18 Mayıs 2009

BENİM HASRETLERİM VAR

İnsan fani ve ölümlü, ama insanın arzuları sonsuz. Ölüm gelecek, ama insan yaşamaya ara vermek istemiyor. Ölüm son değil, ama bilinmez bir zaman boyunca yeniden dirilişi beklemek insanı ürkütüyor. Ruhum sonsuzluk peşinde, ruhum özgürlük yoluında; ama yapabileceklerim ve sahip olabileceklerim çok sınırlı. Elde edemiyorsam özgürlüğü ve sonsuzluğu, hasrette mi duymayayım?

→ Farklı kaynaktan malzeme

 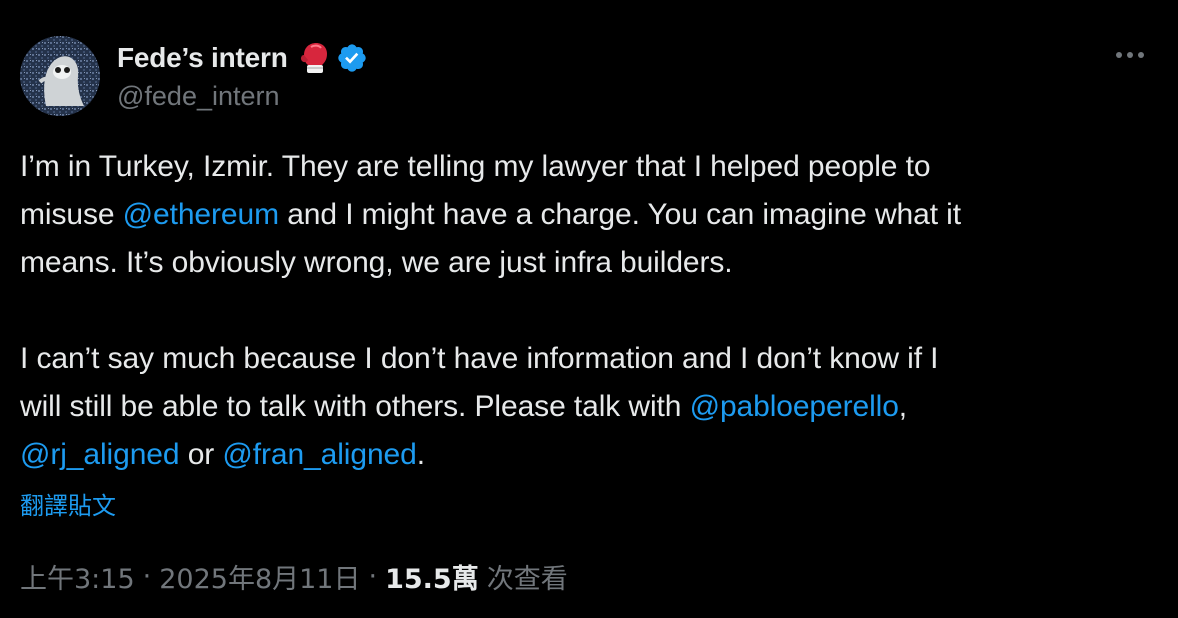 What do you see at coordinates (794, 406) in the screenshot?
I see `mention-link: @pabloeperello` at bounding box center [794, 406].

Uçabilmek, serin rüzgarlarla dans edebilmek, gök mavisine sarılmak, hiç uyumadan sonsuza dek sabahlamak ve güneşi görerek sevince boğulmak istiyorum. Göklerle arkadaş olmalı, göklerde pervasızca uçmalı ve gök mavisinin derinliğinde mutluluğu bulmalıyım. Kuşlar gibi özgür ve kelebekler gibi pervasız olamıyorsam, hasretim mi olmasın?

Hiç uyumadan serin gecelerde huzur bulmak, gecenin sessizliğinde kendime gelmek ve zamandan saatler çalmak isterdim, ama küçük ölüm denilen uykuya bağımlıyım. Bütün anı saran diriliğe sahip değilsem, hasrette mi duymayayım?

Gencim ve hayallerim var. Hiç yaşlanmayacağımı ve ölmeyeceğimi düşünüyorum, ama ak saçlar yavaş yavaş belirmeye başladı. Kim bilir, yaş 35 yolun yarısı değilse; bu dünyada en güzel çiçekler bile solmaya mahkumsa; bu dünyada hafakanlar ruhu sarmışsa; bu dünyada Leylalar hep hayaldeyse; bu dünyada yürekler burkulmak zorundaysa; bu dünyada sevdalar ancak masallarda yaşanıyorsa; bu dünyada zalimler hep mutluysa, elimden ne gelir, sonsuz mutluluğa hasret mi duymayayım?